Since arriving in Colorado last weekend, Jornet has already summited four of the state’s fourteeners in Longs Peak, Mt. Elbert, La Plata and Mt. Eolus. He conquered Eolus of the Needle Mountains range near Durango on Monday in a 35-mile run. Tuesday, he climbed Engineer Mountain with his Solomon Running teammates, including Iker Karrera and Caroline Chaverot.
“We’ve never seen anyone with his talent, but it’s not just his talent,” Powell said. “It’s wrong to say he’s a guy with a genetic gift because it’s his love of the mountains and outdoors that really brings that out of him. If he wanted to ride the Tour de France, he could ride the Tour de France. Whether it’s ski mountaineering, alpinism or running, he truly loves being in the mountains.”
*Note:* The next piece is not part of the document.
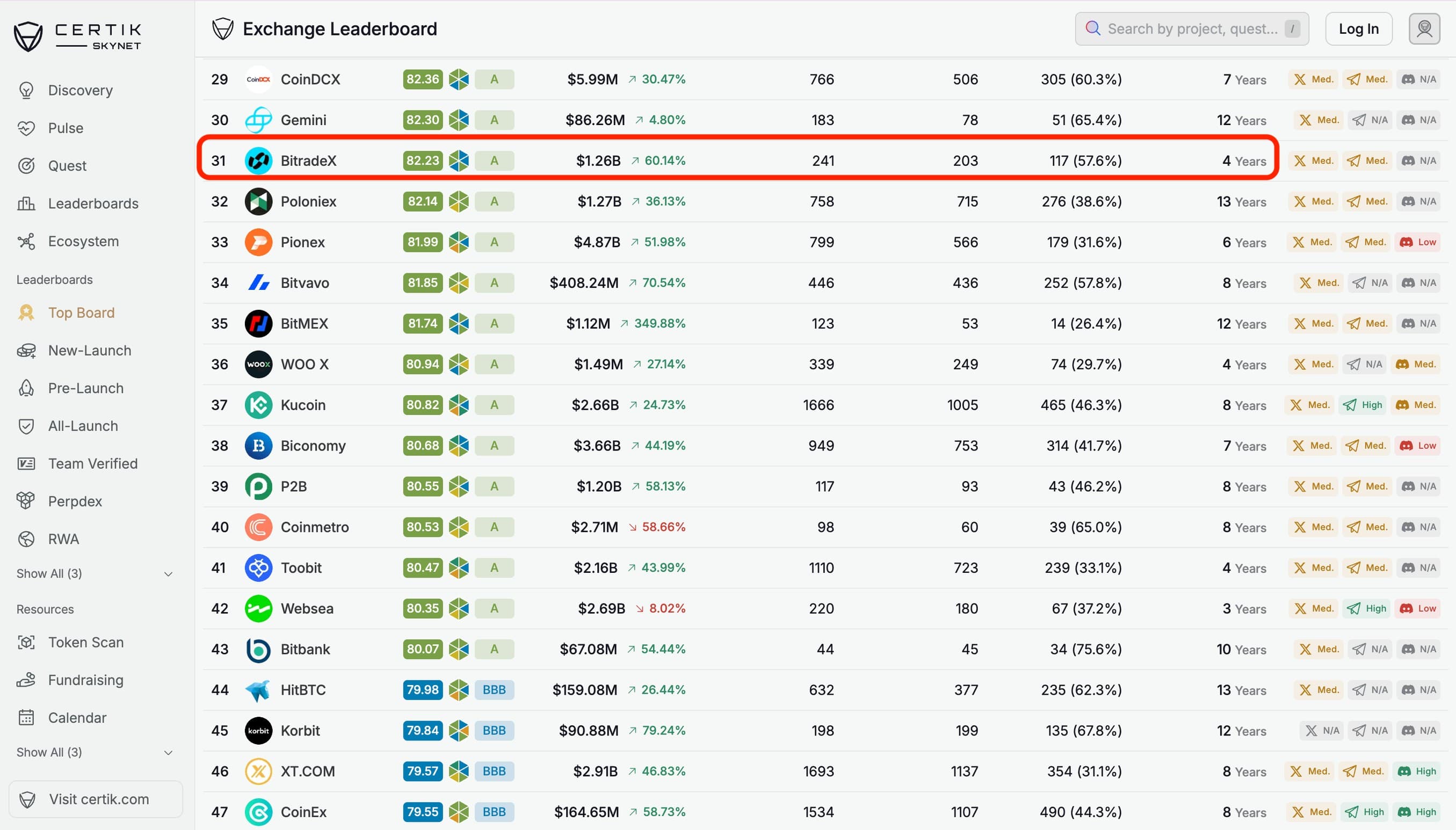Image resolution: width=1456 pixels, height=830 pixels.
Task: Click the BitMEX proof-of-reserve hexagon icon
Action: (x=458, y=324)
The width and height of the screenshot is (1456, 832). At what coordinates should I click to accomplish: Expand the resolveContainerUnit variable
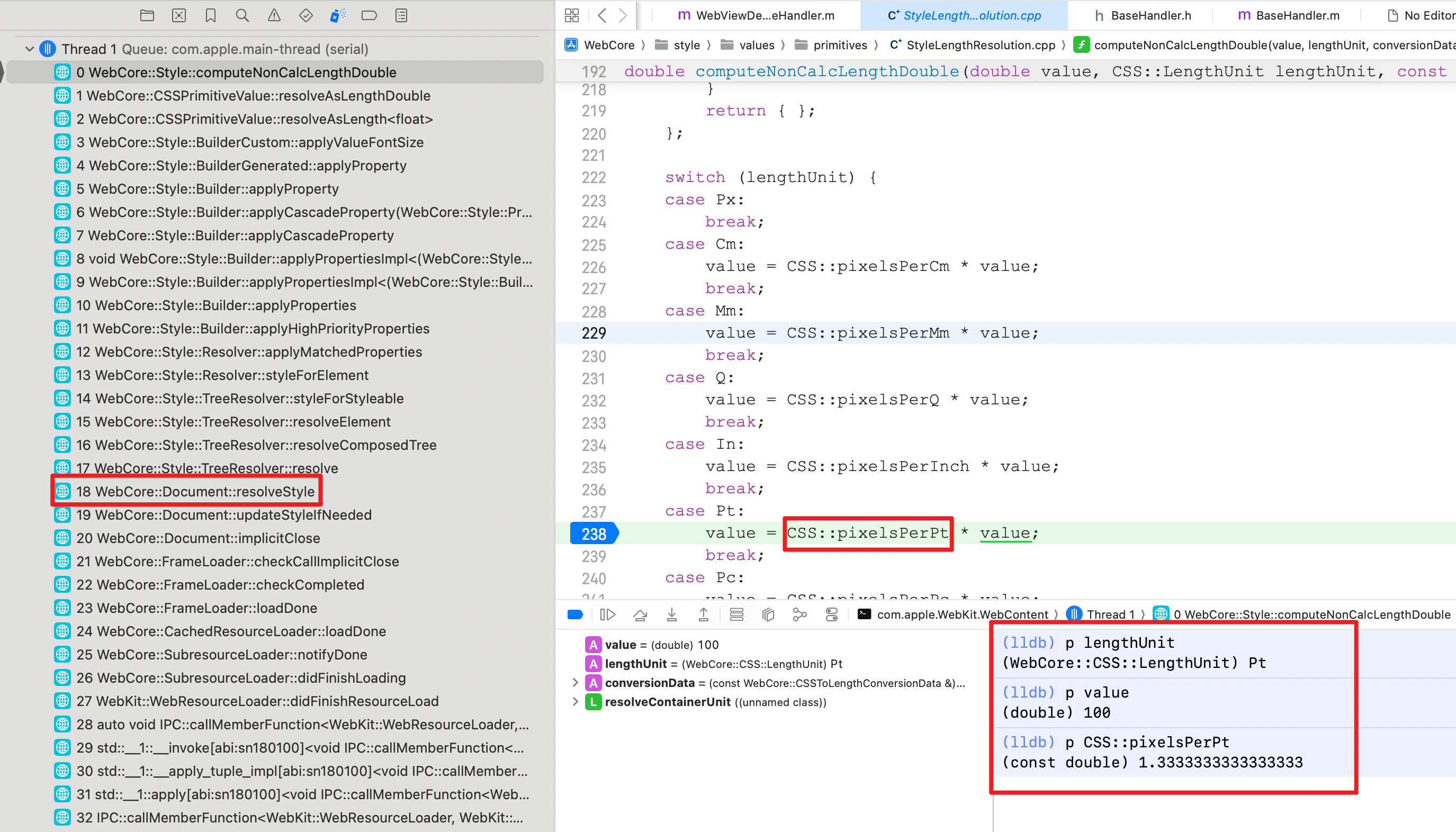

Jornet set the Hardrock’s counter-clockwise course record in 23:28:10 two years ago. The course will take that same direction this year, going from Silverton to Lake City, Ouray and Telluride back to Silverton. In 2014, Jornet claimed the clockwise course record of 22:41:33.
Though he is the heavy favorite, there are plenty of big-name runners to give him a test in 2017.
“The men’s field is great,” Garland said. “I’m a little disappointed Zach Miller (back-to-back The North Face 50 Mile champion), won’t make it, but it doesn’t mean it isn’t a highly-competitive field.”
The fieldSchlarb has run a few lesser-known races since his Hardrock co-win a year ago. He was second at a high-altitude race in China that reached 18,000 feet. He also won the Zion 50K and placed ninth at the big Transvulcania Ultramarathon in Spain. He placed third at The Coastal Challenge in Costa Rica.
“He’s aiming to run right at the course-record pace,” Powell said of Schlarb. “Being based in Durango and training on the course plenty is big for him.”
Mike Foote of Montana, the 2015 runner-up, will return this year and always excels in lengthy races. Iker Karrera of Spain is another strong runner on the international scene who Garland expects to have a strong Hardrock after his ninth-place finish in 2015.
Five-time Hardrock champion Karl Meltzer of Utah also returns to Hardrock for the first time since 2015. He won the event in 2001, 2003, 2005, 2006 and 2009. The 49-year-old “Speedgoat” knows the course as well as any runner. He set a new fastest-known-time on the Appalachian Trail last year.
Ted Mahon has a motto to live by at the Hardrock, and it has worked to the tune of six top-10 finishes. He routinely finishes in less than 30 hours.
“Ted tells me, ‘It’s not about how fast you go, it’s about who doesn’t slow down,’” Garland said of Mahon’s philosophy.
Other notable Hardrock finishers returning this year include Nick Coury, Joe Grant, Grant Guise and Scott Jaime, among many more.
Adam Campbell of Canada, who placed third at Hardrock in both 2014 and 2015, also will make a miraculous start at this year’s race. He fell off a mountain in British Columbia’s Rogers Pass last August and suffered a broken pelvis and spine to go with numerous other injuries. He was climbing with Durango’s Dakota Jones and Canada’s Nick Elson when the accident occurred. After lengthy rehabilitation, Campbell is somehow going to run his first competitive race since that fall.
“The same as always,” Campbell said when asked of his goal for this year’s race, “to enjoy the experience, to soak up the views, to try to finish and to see what I am capable. I have no idea how my body will respond to moving for over a day. I have done some big days in my buildup, but nothing compares to Hardrock in terms of stress and length of time out there.”